Aim of the task: Copy all of the records below line for line, leaving every character as it is.

Word and element location records:
• • • •

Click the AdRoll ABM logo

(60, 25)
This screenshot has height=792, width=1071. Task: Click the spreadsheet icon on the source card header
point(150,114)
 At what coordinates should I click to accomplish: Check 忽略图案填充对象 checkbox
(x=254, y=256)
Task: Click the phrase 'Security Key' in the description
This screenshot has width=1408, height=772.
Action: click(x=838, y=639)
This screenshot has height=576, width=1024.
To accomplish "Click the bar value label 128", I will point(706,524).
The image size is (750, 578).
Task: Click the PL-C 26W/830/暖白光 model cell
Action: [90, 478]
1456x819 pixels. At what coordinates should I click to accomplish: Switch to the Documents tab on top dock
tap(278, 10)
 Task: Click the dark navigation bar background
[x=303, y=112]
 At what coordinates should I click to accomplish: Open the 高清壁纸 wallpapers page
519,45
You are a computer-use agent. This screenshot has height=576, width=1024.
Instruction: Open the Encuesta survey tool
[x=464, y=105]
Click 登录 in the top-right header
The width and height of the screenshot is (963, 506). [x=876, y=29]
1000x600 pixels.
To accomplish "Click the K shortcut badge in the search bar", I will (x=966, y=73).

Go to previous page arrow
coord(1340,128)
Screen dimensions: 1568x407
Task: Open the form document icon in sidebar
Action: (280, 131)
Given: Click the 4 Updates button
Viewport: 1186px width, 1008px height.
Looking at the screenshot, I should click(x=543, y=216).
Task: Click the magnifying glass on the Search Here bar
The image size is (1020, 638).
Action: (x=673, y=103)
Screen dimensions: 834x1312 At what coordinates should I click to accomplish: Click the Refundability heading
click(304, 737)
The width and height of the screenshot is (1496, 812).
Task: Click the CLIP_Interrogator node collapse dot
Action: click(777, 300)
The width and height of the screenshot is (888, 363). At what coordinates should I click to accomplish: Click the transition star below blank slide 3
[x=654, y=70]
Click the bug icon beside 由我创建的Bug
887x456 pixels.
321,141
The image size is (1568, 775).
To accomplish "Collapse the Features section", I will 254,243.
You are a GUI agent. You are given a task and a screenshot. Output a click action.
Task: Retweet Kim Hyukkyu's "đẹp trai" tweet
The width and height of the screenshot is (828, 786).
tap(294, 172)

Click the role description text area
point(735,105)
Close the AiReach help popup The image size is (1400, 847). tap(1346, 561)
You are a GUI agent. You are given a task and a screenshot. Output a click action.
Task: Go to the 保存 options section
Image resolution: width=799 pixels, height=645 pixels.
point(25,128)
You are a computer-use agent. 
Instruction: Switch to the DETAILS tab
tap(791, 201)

• • • •

The completed task:
Click the AdRoll ABM logo

(60, 25)
This screenshot has height=792, width=1071. Task: Click the spreadsheet icon on the source card header
point(150,114)
 At what coordinates should I click to accomplish: Check 忽略图案填充对象 checkbox
(x=254, y=256)
Task: Click the phrase 'Security Key' in the description
This screenshot has width=1408, height=772.
Action: click(x=838, y=639)
This screenshot has height=576, width=1024.
To accomplish "Click the bar value label 128", I will point(706,524).
The image size is (750, 578).
Task: Click the PL-C 26W/830/暖白光 model cell
Action: [90, 478]
1456x819 pixels. At what coordinates should I click to accomplish: Switch to the Documents tab on top dock
tap(278, 10)
 Task: Click the dark navigation bar background
[x=303, y=112]
 At what coordinates should I click to accomplish: Open the 高清壁纸 wallpapers page
519,45
You are a computer-use agent. This screenshot has height=576, width=1024.
Instruction: Open the Encuesta survey tool
[x=464, y=105]
Click 登录 in the top-right header
The width and height of the screenshot is (963, 506). [x=876, y=29]
1000x600 pixels.
To accomplish "Click the K shortcut badge in the search bar", I will (x=966, y=73).

Go to previous page arrow
coord(1340,128)
Screen dimensions: 1568x407
Task: Open the form document icon in sidebar
Action: (280, 131)
Given: Click the 4 Updates button
Viewport: 1186px width, 1008px height.
Looking at the screenshot, I should click(x=543, y=216).
Task: Click the magnifying glass on the Search Here bar
The image size is (1020, 638).
Action: (x=673, y=103)
Screen dimensions: 834x1312 At what coordinates should I click to accomplish: Click the Refundability heading
click(304, 737)
The width and height of the screenshot is (1496, 812).
Task: Click the CLIP_Interrogator node collapse dot
Action: click(777, 300)
The width and height of the screenshot is (888, 363). At what coordinates should I click to accomplish: Click the transition star below blank slide 3
[x=654, y=70]
Click the bug icon beside 由我创建的Bug
887x456 pixels.
321,141
The image size is (1568, 775).
To accomplish "Collapse the Features section", I will 254,243.
You are a GUI agent. You are given a task and a screenshot. Output a click action.
Task: Retweet Kim Hyukkyu's "đẹp trai" tweet
The width and height of the screenshot is (828, 786).
tap(294, 172)

Click the role description text area
point(735,105)
Close the AiReach help popup The image size is (1400, 847). tap(1346, 561)
You are a GUI agent. You are given a task and a screenshot. Output a click action.
Task: Go to the 保存 options section
Image resolution: width=799 pixels, height=645 pixels.
point(25,128)
You are a computer-use agent. 
Instruction: Switch to the DETAILS tab
tap(791, 201)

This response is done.